Schutte HW, et al. Cancer 2020.
BACKGROUND: Timely and efficient diagnostic workup of patients with head and neck cancer (HNC) is challenging. This observational study describes the implementation of an optimized multidisciplinary oncological diagnostic workup for patients with HNC and its impact on diagnostic and treatment intervals, survival, costs, and patient satisfaction.
METHODS: All patients with newly diagnosed HNC who underwent staging and treatment at the Radboud University Medical Center were included. Conventional workup (CW) in 2009 was compared with the fast-track, multidisciplinary, integrated care program, that is, optimized workup (OW), as implemented in 2014.
RESULTS: The study included 486 patients with HNC (218 with CW and 268 with OW). The time-to-treatment interval was significantly lower in the OW cohort than the CW cohort (21 vs 34 days; P < .0001). The 3-year overall survival rate was 12% higher after OW (72% in the CW cohort vs 84% in the OW cohort; P = .002). After correction for confounders, the 3-year risk of death remained significantly lower in the OW cohort (hazard ratio, 1.73; 95% confidence interval, 1.14-2.63; P = .010). Total diagnostic costs were comparable in the 2 cohorts. The general satisfaction score, as measured with the Consumer Quality Index for Oncological Care, was significantly better in a matched OW group than the CW group (9.1 vs 8.5; P = .007).

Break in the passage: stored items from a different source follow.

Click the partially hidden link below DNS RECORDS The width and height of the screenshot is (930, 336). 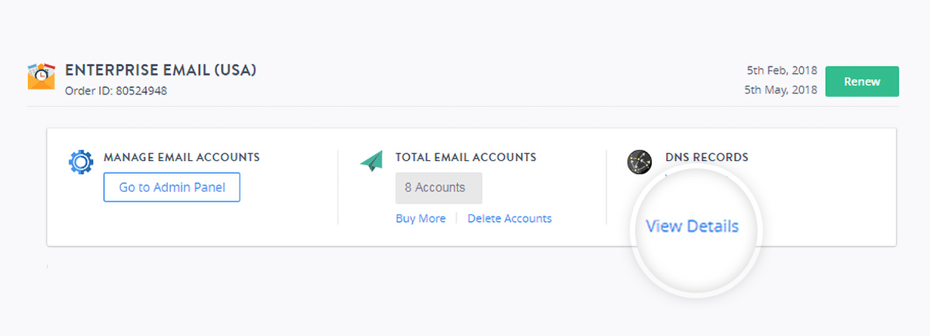click(x=696, y=176)
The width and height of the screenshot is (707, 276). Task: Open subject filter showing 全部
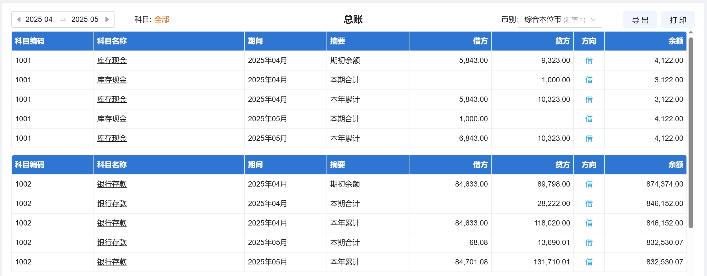pos(162,19)
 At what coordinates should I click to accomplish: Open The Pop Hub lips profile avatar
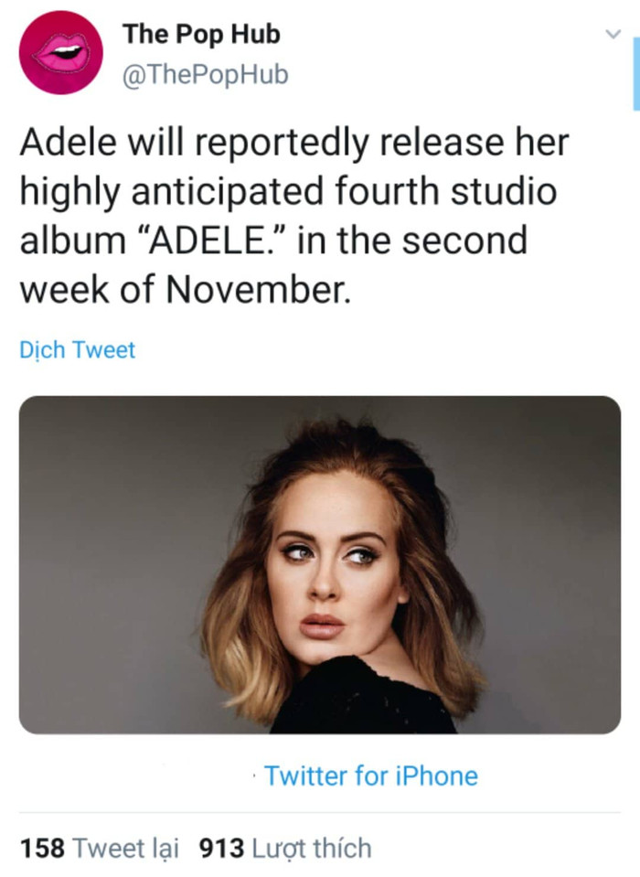tap(61, 52)
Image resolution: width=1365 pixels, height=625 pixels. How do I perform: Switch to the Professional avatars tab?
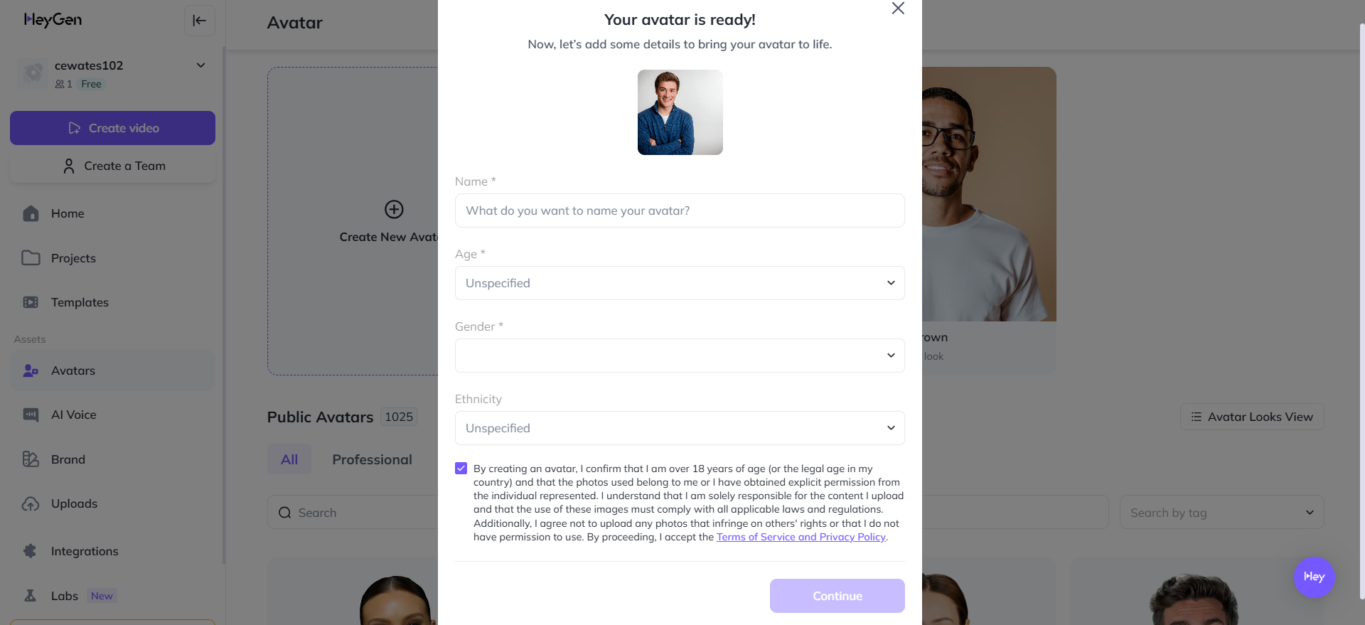coord(372,459)
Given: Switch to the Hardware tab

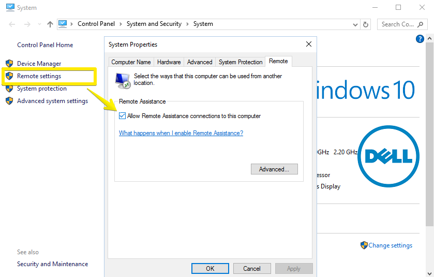Looking at the screenshot, I should [169, 62].
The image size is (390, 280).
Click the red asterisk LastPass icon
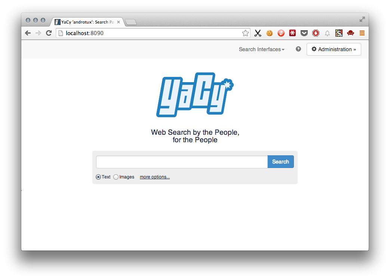(x=292, y=33)
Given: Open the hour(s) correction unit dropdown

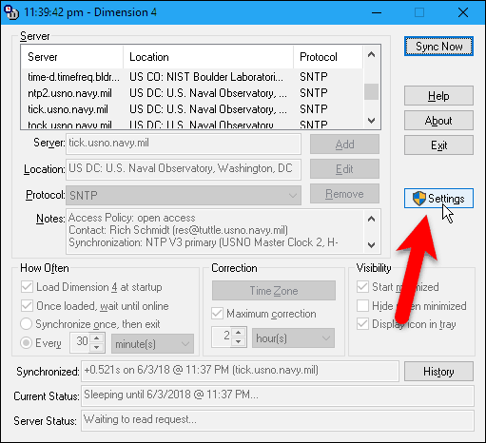Looking at the screenshot, I should (x=293, y=338).
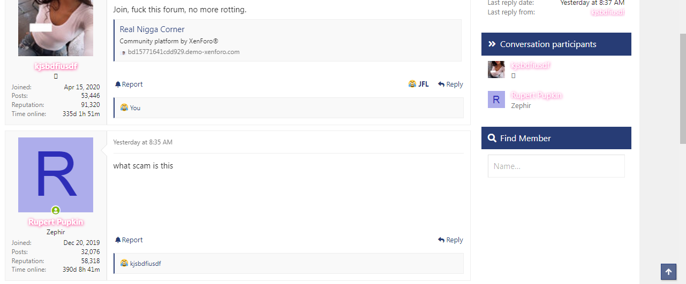Click the Find Member magnifier icon
This screenshot has width=686, height=284.
[x=492, y=138]

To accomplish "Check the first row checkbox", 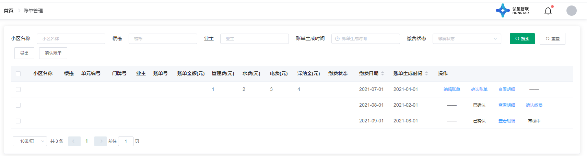I will pos(18,89).
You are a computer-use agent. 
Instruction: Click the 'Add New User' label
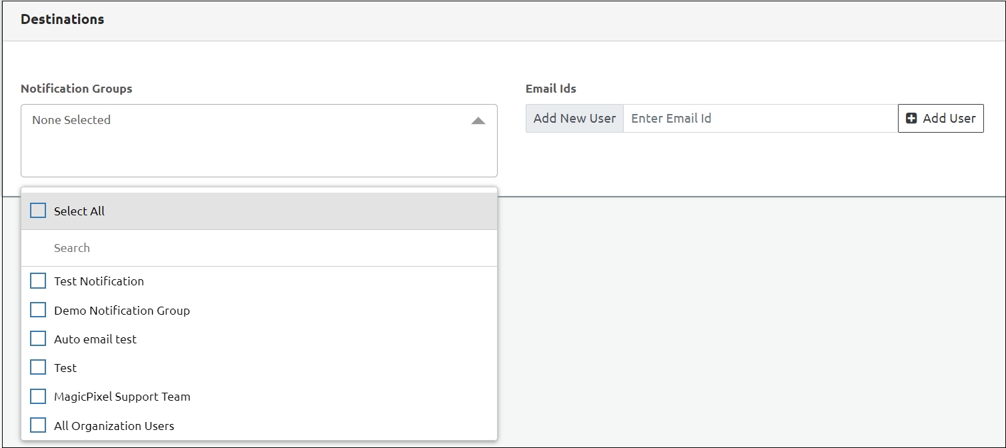click(x=574, y=119)
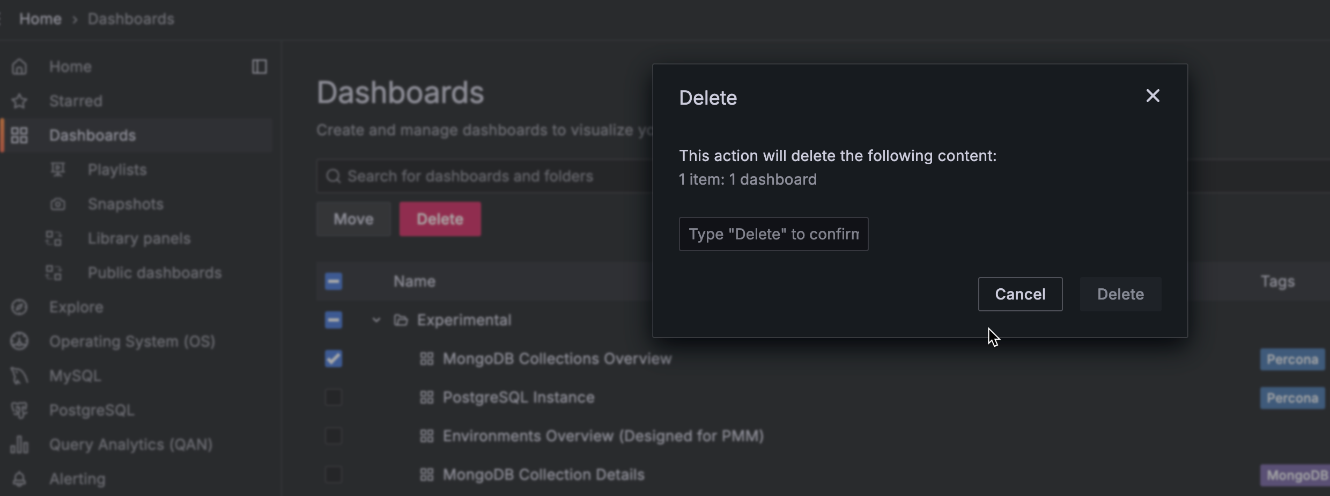The image size is (1330, 496).
Task: Open Library panels submenu item
Action: [x=139, y=238]
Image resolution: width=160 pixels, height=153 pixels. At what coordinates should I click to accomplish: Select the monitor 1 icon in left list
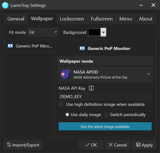[10, 46]
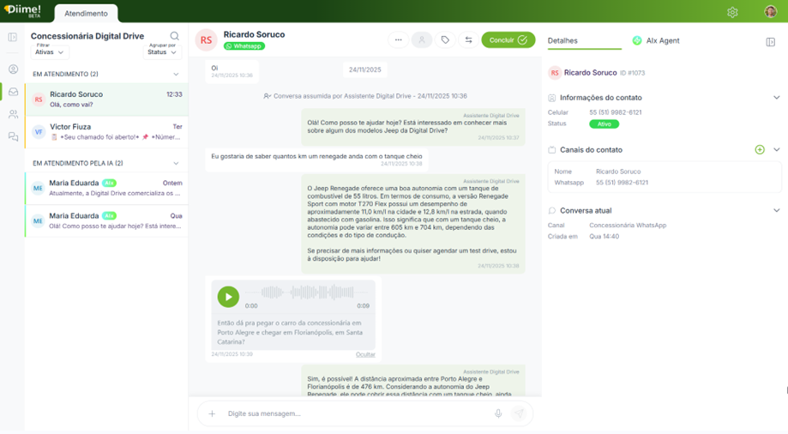Image resolution: width=788 pixels, height=434 pixels.
Task: Open the Status group-by dropdown
Action: (x=162, y=51)
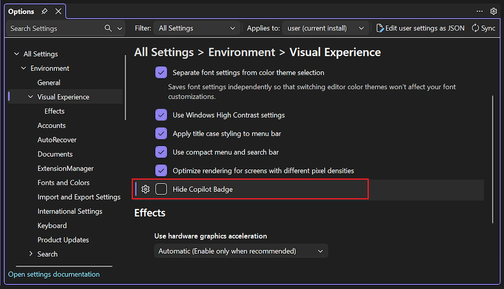Uncheck Use Windows High Contrast settings
Image resolution: width=504 pixels, height=289 pixels.
point(161,115)
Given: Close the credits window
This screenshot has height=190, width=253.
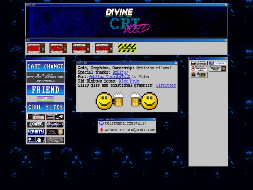Looking at the screenshot, I should [176, 63].
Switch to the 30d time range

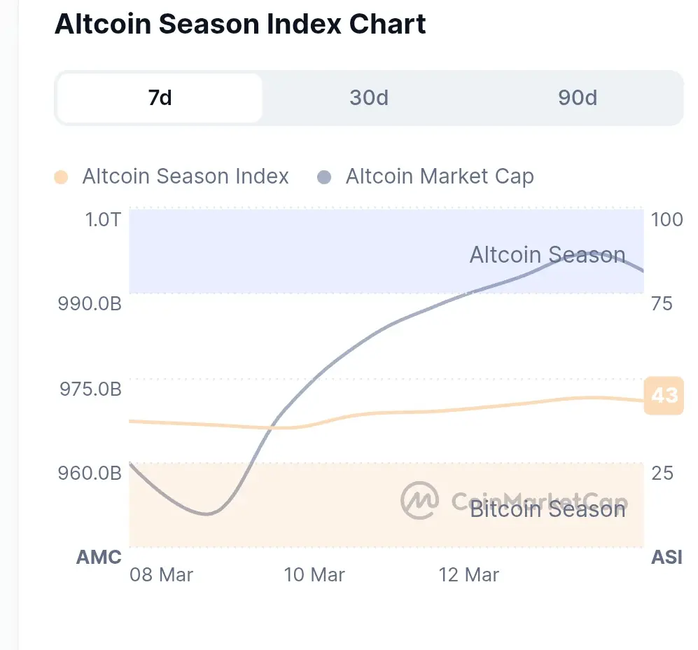click(369, 98)
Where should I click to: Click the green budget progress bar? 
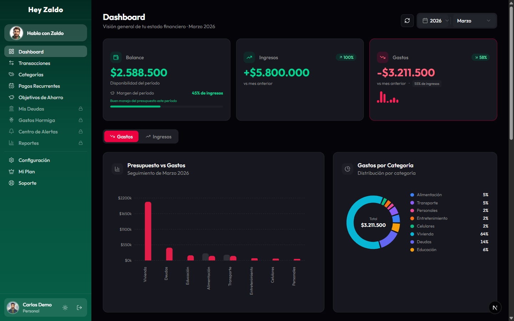[x=135, y=106]
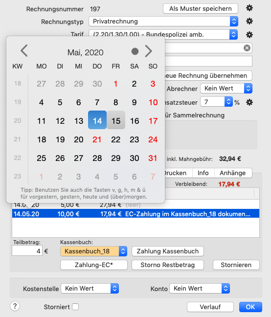Open the Kostenstelle Kein Wert dropdown
271x317 pixels.
point(90,289)
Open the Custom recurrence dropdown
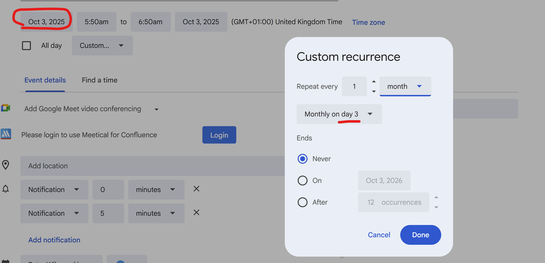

CONCLUSIONS: After the implementation of a fast-track, multidisciplinary, integrated care program, the time-to-treatment interval was significantly reduced. Overall survival and patient satisfaction increased significantly, whereas costs did not change. This demonstrates the impact and improved quality of care achieved by efficiently organizing the diagnostic phase of HNC management.